If you cannot keep your cabinets in an area free of high humidity, you should be careful about the wood they are made from. But if you have a good dry place to keep the collection, then the type of wood in the cabinets is far less problematic. Good ventilation is a plus, but it is not the deciding factor. If you have an acid-producing wood in a moist environment, then Bynes can occur, even with good ventilation (though probably more slowly than with poor ventilation).

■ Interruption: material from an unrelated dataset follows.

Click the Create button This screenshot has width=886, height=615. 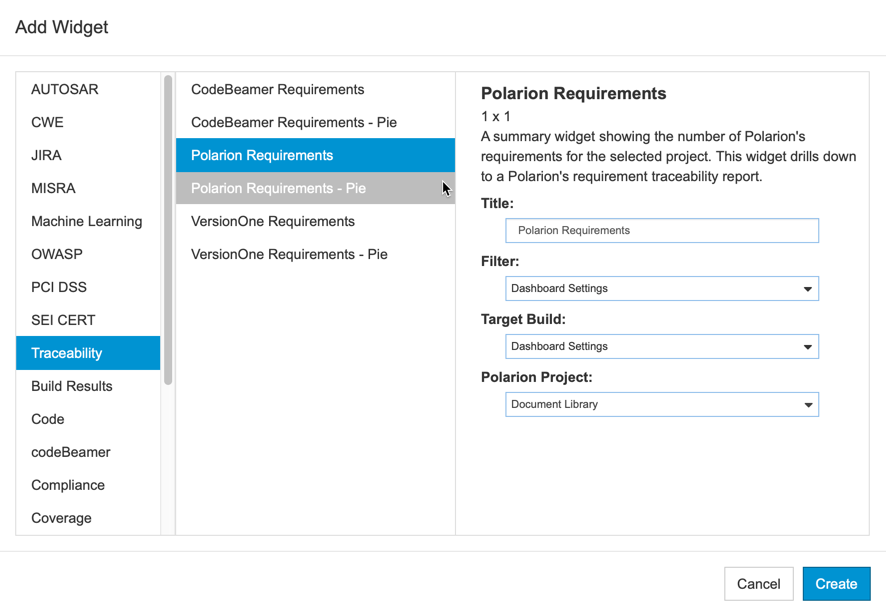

If you have the collection is a low humidity environment, then Bynes should not occur, even if the ventilation is poor. It is a good idea to control humidity regardless of what kind of cabinets you have, since high humidity tends to favor other problems as well, especially fungal growth. (Per: Paul Monfils, Conch-L listserve May 21, 2001).
   

BYSSAL   Pertaining to the BYSSUS.
   

BYSSAL FORAMEN   Opening in the right valve in Anomiidae for passage of calcified byssus; see also: BYSSAL GAPE; BYSSAL NOTCH; BYSSAL SINUS.
   

BYSSAL GAPE   Opening between margins of a bivalve shell for passage of the BYSSUS; see also: BYSSAL FORAMEN; BYSSAL NOTCH; BYSSAL SINUS.
   

BYSSAL NOTCH   Indentation below anterior auricle of right valve in many Pectinacea for passage of the byssus or protrusion of the foot. See illustration: Composite Bivalve. See also: BYSSAL FORAMEN; BYSSAL GAPE; BYSSAL SINUS.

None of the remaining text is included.